[[ Dataset content open ]]

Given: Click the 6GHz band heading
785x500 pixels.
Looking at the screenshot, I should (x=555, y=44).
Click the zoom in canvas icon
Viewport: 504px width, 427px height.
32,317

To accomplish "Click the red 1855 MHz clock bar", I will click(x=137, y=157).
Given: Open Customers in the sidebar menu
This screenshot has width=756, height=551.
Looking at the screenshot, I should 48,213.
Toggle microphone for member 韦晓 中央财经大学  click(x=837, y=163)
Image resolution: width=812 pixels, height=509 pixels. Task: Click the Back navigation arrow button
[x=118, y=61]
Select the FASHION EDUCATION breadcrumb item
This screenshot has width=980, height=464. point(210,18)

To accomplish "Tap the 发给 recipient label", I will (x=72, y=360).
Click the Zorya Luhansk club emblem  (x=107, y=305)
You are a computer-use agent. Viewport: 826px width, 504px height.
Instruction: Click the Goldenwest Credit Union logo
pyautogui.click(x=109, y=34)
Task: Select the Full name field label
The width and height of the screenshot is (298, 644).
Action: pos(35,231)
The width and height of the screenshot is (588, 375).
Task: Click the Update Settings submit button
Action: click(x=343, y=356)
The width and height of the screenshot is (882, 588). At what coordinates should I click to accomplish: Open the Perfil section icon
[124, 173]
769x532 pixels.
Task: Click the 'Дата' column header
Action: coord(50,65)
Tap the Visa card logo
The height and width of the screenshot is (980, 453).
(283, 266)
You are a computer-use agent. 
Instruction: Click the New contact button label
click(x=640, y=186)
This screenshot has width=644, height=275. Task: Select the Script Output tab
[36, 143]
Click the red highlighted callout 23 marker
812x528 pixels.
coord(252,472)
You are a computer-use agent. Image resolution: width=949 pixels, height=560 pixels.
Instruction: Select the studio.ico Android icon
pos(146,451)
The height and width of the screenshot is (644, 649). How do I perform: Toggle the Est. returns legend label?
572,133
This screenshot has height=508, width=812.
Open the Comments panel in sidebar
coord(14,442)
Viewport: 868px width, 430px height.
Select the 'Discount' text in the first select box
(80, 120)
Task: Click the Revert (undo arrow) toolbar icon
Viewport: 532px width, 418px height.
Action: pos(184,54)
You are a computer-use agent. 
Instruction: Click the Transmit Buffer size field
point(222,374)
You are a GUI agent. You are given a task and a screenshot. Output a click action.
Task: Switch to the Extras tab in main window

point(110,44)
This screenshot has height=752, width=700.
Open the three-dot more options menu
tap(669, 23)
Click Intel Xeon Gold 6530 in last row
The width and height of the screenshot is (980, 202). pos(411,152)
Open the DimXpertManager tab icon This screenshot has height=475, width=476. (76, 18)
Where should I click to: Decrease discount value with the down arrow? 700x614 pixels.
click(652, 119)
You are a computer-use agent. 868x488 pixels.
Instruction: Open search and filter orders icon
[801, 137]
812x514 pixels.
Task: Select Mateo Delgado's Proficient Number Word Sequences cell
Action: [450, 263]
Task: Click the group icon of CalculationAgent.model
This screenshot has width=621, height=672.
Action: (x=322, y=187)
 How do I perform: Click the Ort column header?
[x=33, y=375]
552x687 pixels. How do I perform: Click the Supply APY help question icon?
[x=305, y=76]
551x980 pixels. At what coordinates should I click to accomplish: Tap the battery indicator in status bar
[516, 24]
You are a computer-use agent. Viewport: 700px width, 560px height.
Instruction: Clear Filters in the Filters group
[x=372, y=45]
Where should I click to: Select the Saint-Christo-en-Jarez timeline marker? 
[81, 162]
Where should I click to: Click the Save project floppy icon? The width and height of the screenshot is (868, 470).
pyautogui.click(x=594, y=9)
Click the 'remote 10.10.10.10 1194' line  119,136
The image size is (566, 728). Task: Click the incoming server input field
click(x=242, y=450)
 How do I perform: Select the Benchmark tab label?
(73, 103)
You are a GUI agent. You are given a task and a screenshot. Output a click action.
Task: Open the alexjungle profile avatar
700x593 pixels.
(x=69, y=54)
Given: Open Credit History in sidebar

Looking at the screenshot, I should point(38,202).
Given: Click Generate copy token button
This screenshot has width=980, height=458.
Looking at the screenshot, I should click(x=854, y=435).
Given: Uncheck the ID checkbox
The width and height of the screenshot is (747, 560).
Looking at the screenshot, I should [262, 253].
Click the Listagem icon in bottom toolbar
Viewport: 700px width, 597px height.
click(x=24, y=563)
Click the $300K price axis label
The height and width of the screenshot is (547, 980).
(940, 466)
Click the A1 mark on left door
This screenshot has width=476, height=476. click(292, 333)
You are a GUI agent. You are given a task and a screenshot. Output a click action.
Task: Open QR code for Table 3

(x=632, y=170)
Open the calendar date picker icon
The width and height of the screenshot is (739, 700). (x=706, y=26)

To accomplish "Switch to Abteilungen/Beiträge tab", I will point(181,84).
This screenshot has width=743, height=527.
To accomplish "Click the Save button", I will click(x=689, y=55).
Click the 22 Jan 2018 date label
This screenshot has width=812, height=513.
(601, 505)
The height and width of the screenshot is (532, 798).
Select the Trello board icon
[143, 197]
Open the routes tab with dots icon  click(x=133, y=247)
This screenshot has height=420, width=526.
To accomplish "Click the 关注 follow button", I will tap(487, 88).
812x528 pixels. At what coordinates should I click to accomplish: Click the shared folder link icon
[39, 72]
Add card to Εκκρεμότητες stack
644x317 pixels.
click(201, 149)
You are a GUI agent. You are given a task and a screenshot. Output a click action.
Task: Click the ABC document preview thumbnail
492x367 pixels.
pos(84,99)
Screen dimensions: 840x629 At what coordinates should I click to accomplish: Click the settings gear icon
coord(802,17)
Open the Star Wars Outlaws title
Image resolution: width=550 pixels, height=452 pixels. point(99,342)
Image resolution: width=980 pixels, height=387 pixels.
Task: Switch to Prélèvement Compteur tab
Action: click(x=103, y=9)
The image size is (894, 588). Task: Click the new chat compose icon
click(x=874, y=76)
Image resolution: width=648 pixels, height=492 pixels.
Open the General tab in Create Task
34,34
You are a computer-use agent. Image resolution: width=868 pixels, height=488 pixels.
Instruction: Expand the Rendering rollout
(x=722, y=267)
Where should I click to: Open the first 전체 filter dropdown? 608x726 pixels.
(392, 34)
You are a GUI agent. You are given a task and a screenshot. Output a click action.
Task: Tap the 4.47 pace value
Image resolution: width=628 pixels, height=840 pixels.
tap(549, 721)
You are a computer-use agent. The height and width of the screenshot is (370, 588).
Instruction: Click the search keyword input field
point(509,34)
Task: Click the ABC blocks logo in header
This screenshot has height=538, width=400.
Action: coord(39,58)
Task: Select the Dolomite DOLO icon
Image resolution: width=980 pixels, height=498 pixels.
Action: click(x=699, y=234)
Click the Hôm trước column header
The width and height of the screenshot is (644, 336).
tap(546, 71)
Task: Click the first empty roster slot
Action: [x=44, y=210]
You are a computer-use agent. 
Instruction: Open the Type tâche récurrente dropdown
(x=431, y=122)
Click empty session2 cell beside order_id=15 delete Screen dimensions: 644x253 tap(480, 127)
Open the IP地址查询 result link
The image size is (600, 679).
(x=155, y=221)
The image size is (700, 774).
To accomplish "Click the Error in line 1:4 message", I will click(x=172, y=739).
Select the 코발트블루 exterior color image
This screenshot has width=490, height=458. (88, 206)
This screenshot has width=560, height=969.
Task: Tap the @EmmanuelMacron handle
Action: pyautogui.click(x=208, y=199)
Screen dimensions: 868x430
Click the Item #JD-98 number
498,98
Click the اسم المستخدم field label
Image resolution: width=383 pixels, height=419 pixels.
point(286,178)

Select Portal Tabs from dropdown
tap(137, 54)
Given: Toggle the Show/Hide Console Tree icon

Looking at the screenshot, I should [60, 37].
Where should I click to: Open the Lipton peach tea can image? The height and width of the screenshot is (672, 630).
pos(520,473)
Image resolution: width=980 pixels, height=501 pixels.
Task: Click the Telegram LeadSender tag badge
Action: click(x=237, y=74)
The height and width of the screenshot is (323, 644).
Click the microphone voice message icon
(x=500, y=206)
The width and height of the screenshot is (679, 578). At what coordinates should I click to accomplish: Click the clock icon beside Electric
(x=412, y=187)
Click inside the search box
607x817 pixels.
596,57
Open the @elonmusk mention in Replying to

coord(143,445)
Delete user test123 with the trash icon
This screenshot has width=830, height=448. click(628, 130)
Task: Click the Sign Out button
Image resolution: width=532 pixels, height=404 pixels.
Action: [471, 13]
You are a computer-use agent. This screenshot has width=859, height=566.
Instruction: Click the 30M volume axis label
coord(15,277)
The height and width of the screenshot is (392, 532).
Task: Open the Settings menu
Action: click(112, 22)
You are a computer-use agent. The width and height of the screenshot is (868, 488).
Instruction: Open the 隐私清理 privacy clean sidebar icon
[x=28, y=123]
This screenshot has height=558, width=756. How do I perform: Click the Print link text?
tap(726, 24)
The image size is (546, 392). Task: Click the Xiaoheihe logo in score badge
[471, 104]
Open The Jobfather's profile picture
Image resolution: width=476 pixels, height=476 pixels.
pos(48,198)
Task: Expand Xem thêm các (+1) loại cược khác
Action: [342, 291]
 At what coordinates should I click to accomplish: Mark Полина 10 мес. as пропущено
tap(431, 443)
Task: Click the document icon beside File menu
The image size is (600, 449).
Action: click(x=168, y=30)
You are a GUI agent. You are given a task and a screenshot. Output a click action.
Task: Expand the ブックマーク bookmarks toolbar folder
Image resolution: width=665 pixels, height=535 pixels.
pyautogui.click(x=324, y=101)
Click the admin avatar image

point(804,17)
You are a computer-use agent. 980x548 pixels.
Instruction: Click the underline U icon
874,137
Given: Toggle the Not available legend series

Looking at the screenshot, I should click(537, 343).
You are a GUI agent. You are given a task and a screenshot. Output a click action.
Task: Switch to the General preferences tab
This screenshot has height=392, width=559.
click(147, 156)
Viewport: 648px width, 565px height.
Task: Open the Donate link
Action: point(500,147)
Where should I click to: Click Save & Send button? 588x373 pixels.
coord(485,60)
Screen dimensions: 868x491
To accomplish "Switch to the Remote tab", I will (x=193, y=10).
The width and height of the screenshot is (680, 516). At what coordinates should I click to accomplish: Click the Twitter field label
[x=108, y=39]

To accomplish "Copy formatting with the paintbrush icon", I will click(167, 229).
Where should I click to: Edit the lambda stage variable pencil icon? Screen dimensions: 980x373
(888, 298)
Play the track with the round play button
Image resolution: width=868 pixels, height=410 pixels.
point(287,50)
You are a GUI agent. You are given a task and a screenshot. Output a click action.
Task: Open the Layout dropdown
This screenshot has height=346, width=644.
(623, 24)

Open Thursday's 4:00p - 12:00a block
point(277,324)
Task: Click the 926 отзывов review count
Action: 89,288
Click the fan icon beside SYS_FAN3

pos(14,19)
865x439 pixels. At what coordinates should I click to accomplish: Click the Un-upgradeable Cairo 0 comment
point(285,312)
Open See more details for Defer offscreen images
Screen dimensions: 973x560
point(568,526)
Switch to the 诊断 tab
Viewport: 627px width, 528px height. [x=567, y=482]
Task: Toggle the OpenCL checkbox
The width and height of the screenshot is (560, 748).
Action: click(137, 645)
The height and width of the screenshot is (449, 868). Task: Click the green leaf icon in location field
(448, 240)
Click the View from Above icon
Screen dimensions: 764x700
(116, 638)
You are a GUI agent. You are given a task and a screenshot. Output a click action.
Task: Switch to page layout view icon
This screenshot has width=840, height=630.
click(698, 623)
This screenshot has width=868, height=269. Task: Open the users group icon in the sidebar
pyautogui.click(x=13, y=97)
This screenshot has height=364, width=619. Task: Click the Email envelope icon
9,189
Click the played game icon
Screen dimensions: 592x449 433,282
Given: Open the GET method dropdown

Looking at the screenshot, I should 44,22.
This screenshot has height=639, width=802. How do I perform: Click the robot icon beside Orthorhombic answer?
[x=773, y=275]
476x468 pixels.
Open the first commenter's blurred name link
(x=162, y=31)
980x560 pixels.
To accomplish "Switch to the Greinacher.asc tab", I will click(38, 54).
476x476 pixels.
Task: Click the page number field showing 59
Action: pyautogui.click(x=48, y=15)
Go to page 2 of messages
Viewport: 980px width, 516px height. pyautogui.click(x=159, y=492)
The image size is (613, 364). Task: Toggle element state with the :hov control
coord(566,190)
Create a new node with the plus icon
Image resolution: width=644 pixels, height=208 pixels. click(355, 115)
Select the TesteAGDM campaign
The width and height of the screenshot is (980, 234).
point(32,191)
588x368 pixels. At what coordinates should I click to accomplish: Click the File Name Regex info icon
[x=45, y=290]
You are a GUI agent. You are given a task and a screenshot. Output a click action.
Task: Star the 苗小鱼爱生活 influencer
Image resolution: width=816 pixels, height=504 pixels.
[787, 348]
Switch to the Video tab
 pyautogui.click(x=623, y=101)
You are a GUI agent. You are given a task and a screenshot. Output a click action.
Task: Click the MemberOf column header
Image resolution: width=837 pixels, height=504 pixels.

[[ Dataset content closed ]]

# [Exercise]
What is needed is a word-for-word copy of the records above, from the first line through the line that contains "You are a computer-use agent. Viewport: 826px".

# [Result of this exercise]
Given: Click the 6GHz band heading
785x500 pixels.
Looking at the screenshot, I should (x=555, y=44).
Click the zoom in canvas icon
Viewport: 504px width, 427px height.
32,317

To accomplish "Click the red 1855 MHz clock bar", I will click(x=137, y=157).
Given: Open Customers in the sidebar menu
This screenshot has width=756, height=551.
Looking at the screenshot, I should 48,213.
Toggle microphone for member 韦晓 中央财经大学  click(x=837, y=163)
Image resolution: width=812 pixels, height=509 pixels. Task: Click the Back navigation arrow button
[x=118, y=61]
Select the FASHION EDUCATION breadcrumb item
This screenshot has width=980, height=464. point(210,18)

To accomplish "Tap the 发给 recipient label", I will (x=72, y=360).
Click the Zorya Luhansk club emblem  (x=107, y=305)
You are a computer-use agent. Viewport: 826px width, 504px height.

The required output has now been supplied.